After the visit, İYİ Party leader Meral Akşener on Nov. 9 said that “You know, for a long time, the AKP accused us of forming a secret alliance with the HDP. Some HDP accused us of fascism. Those who stigmatized the İYİ Party and those who tried to isolate the İYİ Party finally met in the same camp. AKP deputies were not ashamed to have a meeting with the HDP, which they equated with the PKK,” during her party’s parliamentary group meeting.
“The interesting thing is that HDP deputies were not ashamed to have a meeting with the AKP, which they always criticized, for arresting their leader and appointing trustees to their municipalities,” she added.
Responding to the İYİ Party leader, HDP co-chair Pervin Buldan said on Nov. 11 that Akşener “once again showed her hostility towards Kurds.”
“(She) has made it his duty to insult the HDP and the Kurds every day. There is a female leader who does not hesitate to spread the seeds of hatred. The statements made by her at the last group meeting clearly showed us that she once again revealed her hostility towards Kurds,” Buldan said.
In response, İYİ Party spokesperson Kürşad Zorlu said on Nov. 11 that Buldan “has chosen to resort to groundless accusations and insults by adopting a polarizing language of hate, exceeding the limits of decency.”
“The Kurds are the honorable citizens of this country. We reject all forms of discrimination. As İYİ Party, we emphasize once again that we will continue to work with the same determination as the first day for the goal of building a happy, peaceful, prosperous and free Turkey that every member of our nation deserves,” he further said.

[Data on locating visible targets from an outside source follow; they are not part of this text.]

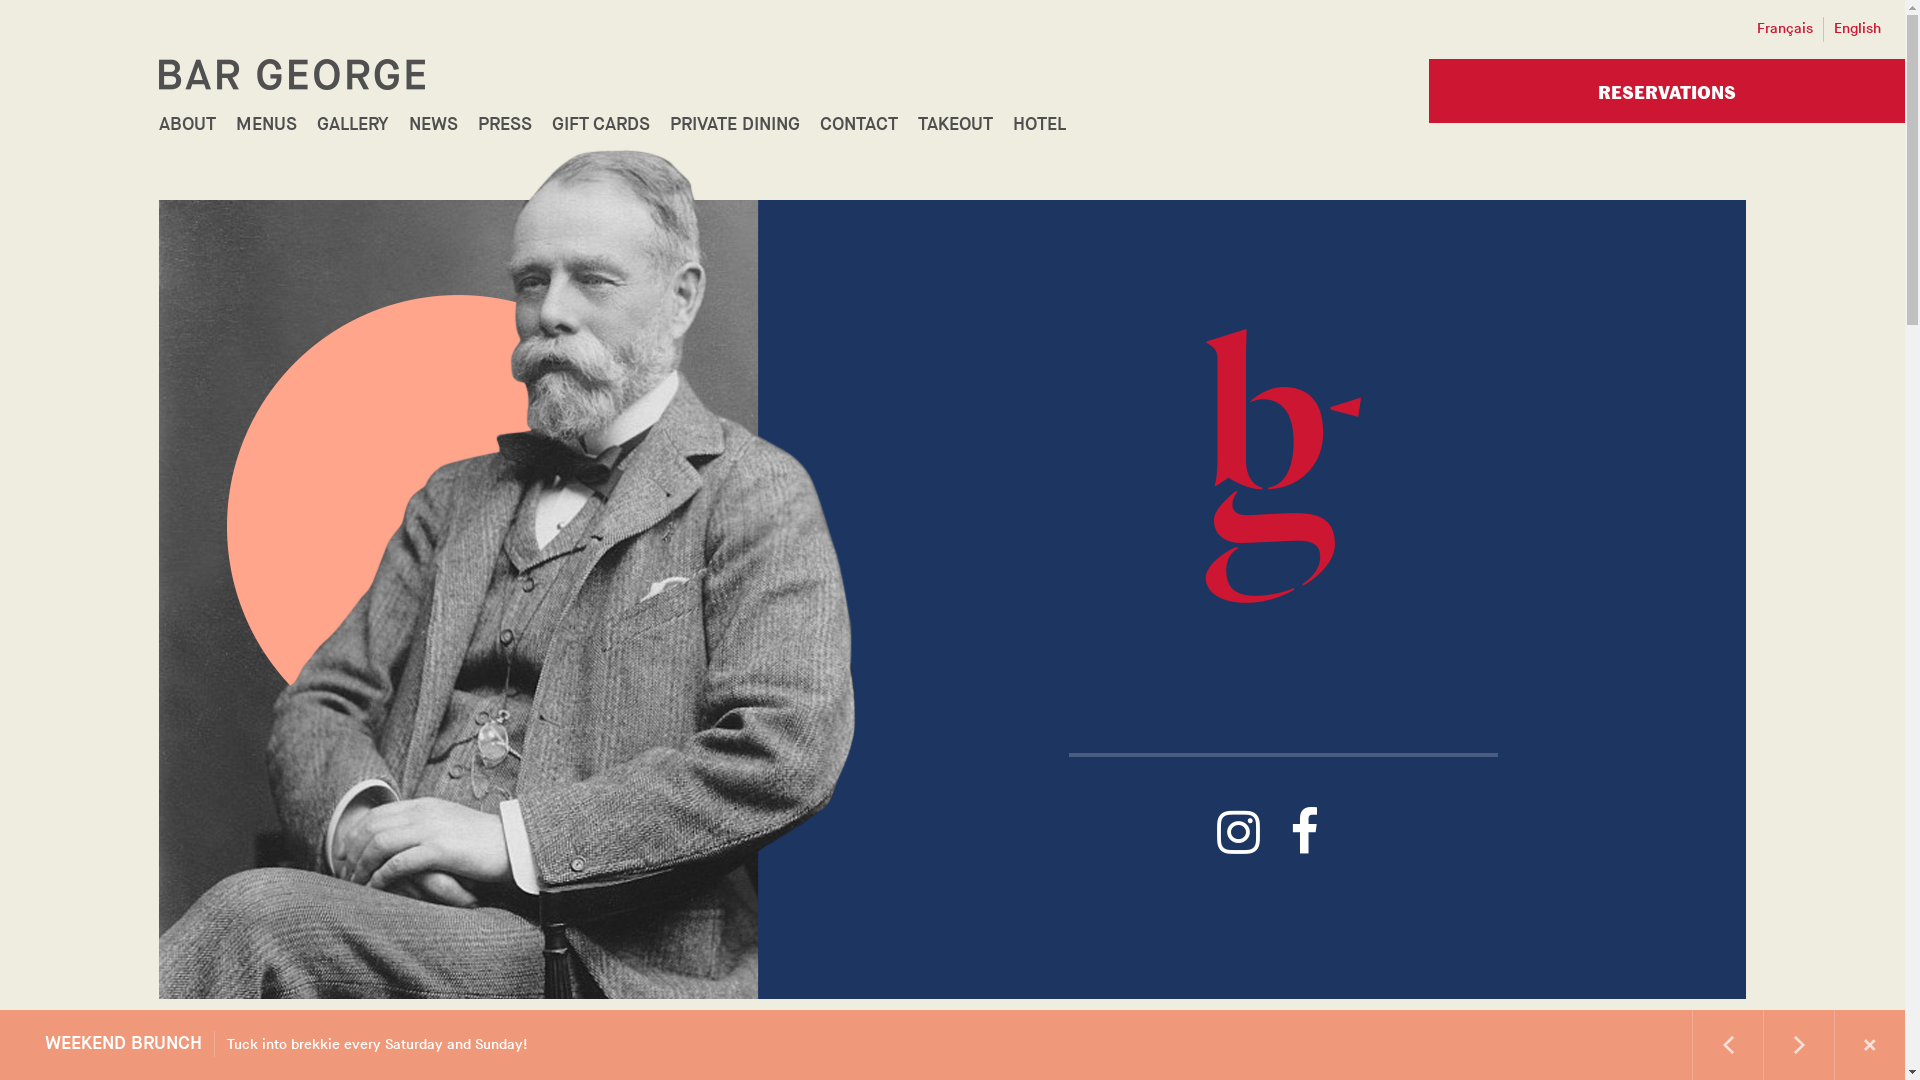 This screenshot has width=1920, height=1080. Describe the element at coordinates (504, 124) in the screenshot. I see `'PRESS'` at that location.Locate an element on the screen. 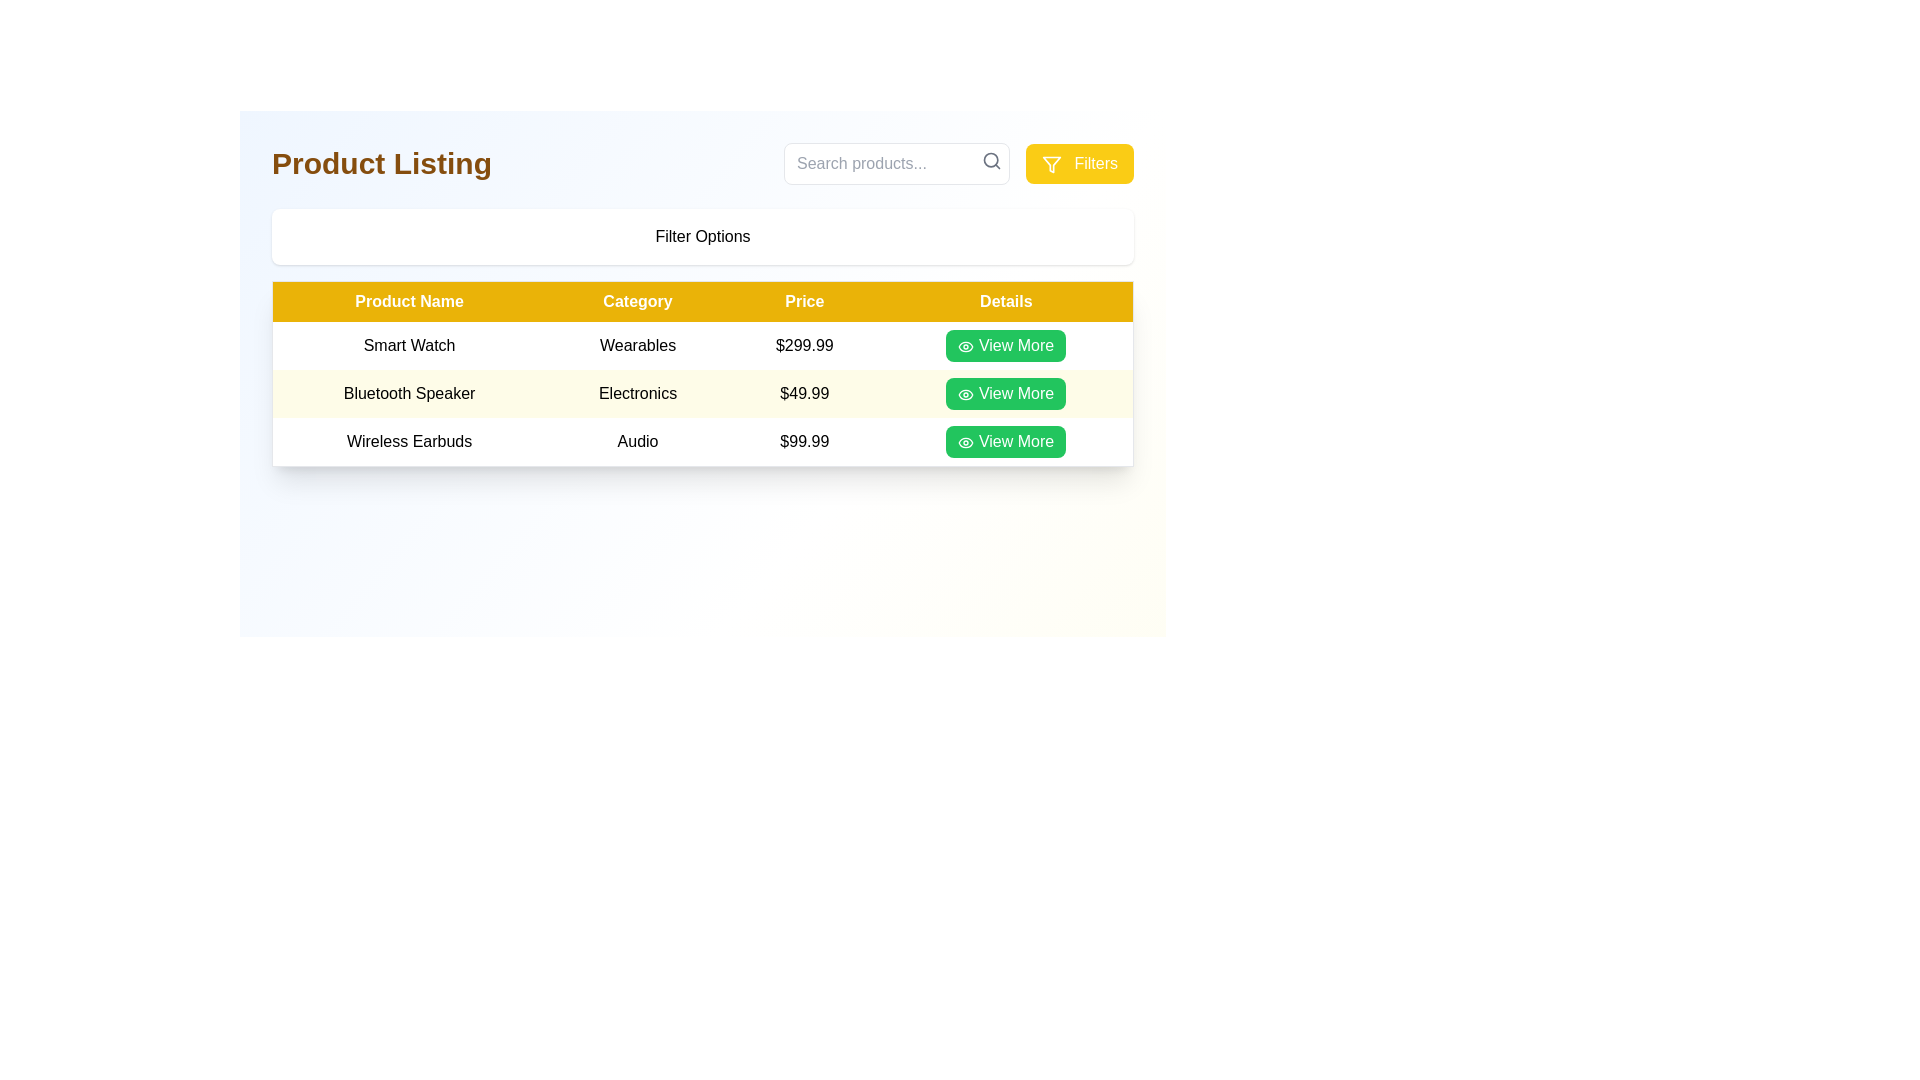 The height and width of the screenshot is (1080, 1920). the 'Details' header text label located at the top-right of the table, which is the fourth column in the header row is located at coordinates (1006, 301).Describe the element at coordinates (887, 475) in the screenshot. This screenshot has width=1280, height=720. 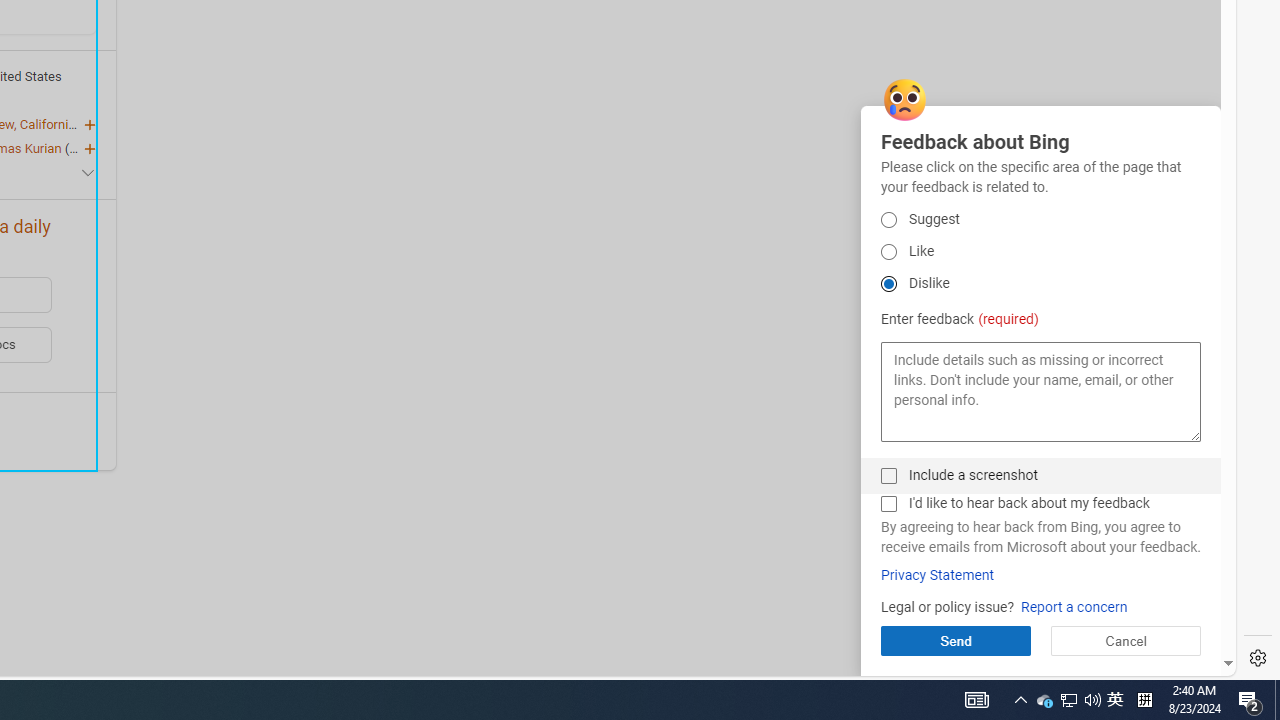
I see `'Include a screenshot'` at that location.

The headscarf was once a source of deep discord in Muslim but secular Turkey -- its once-powerful secular establishment saw it as a symbol of radical Islam and a threat to the secular order. But the question ceased to stir controversy after reforms by the Islamist-rooted AKP during its 20 years in power.
However the secularist CHP, a party having long opposed the wearing of headscarves in parliament and public offices, revived the issue last month with a proposal to enshrine the right, in an attempt to attract support from devout Turks.
In response, President Recep Tayyip Erdoğan raised the stakes and proposed a constitutional reform on the issue encompassing measures to protect the family from what he called "perverse trends," appearing to take aim at global same-sex marriage laws.
The AKP lifted the headscarf ban for students in universities in 2010 and for public employees in 2013.